Medical Museum, NIH Partners Debut "Embryo App" featuring images from world-renowned Carnegie Collection of Embryology

April 28, 2011, Washington, D.C.: A new mobile application features images and related resources from the world-renowned Carnegie Collection of Embryology, the centerpiece of the Human Developmental Anatomy Center at the National Museum of Health and Medicine in Washington, D.C.

The application, called The Embryo App, was developed in partnership with clinicians and developers from the Eunice Kennedy Shriver National Institute of Child Health and Human Development, the National Library of Medicine and Louisiana State University Health Sciences Center.

The Embryo App was revealed to the scientific community in a poster presentation made at the Experimental Biology annual conference in Washington, D.C. this month. Co-authors included John Cork and Ray Gasser at LSUHSC; Florence Haseltine at NICHD; Ying Sun at NLM; and Elizabeth Lockett and Emily Wilson at NMHM.

View the Mobile Embryo Application poster (PDF 6.6 MB).

The application enables users to learn human embryology from images of actual embryos and provides a valuable reference to developmental biologists conducting research on normal human development. The general public may find the app useful as a tool offering information about a progressing pregnancy, using the pregnancy and ovulation calculators incorporated into the application.

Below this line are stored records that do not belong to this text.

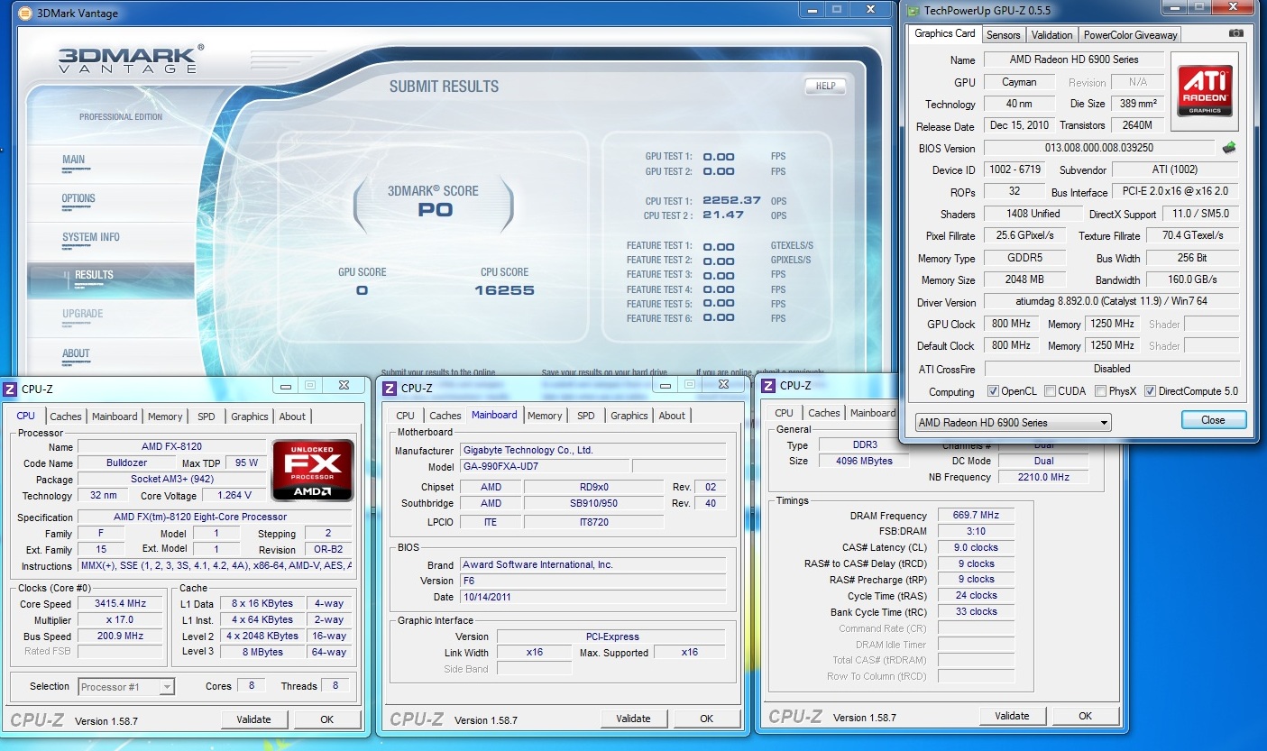
Task: Toggle the OpenCL checkbox
Action: [x=993, y=391]
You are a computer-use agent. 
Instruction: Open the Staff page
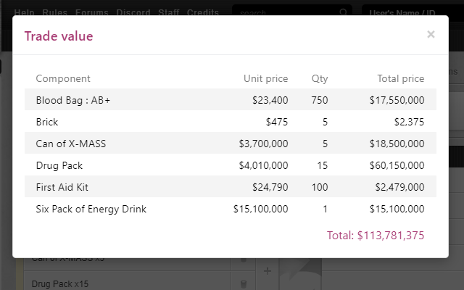coord(169,13)
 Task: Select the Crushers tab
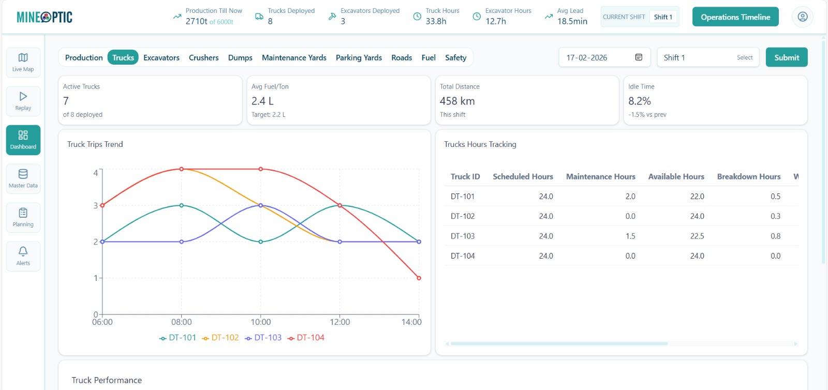[x=203, y=57]

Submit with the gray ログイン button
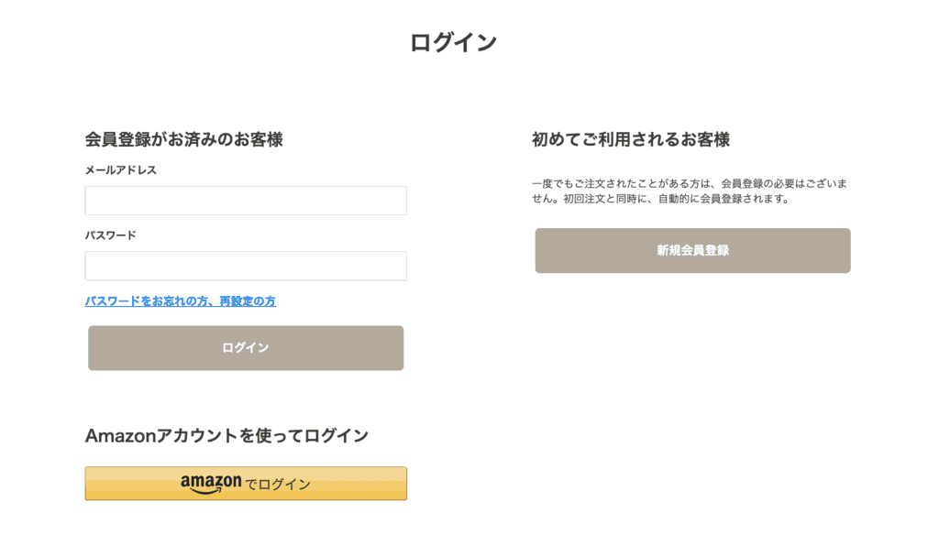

Started in 1887 by Franklin Mall, the Carnegie Collection of Embryology focuses on normal development in the first eight weeks after fertilization. The Carnegie Collection is amongst the most in-demand research collections held at the Museum. In addition to the embryos it also includes photographs, plaster and acetate models, and collateral curatorial information about the specimens together with an extensive collection of reprints from Carnegie Contributions to Embryology and other embryology journals.

The Embryo App is available, free, from the Apple App Store.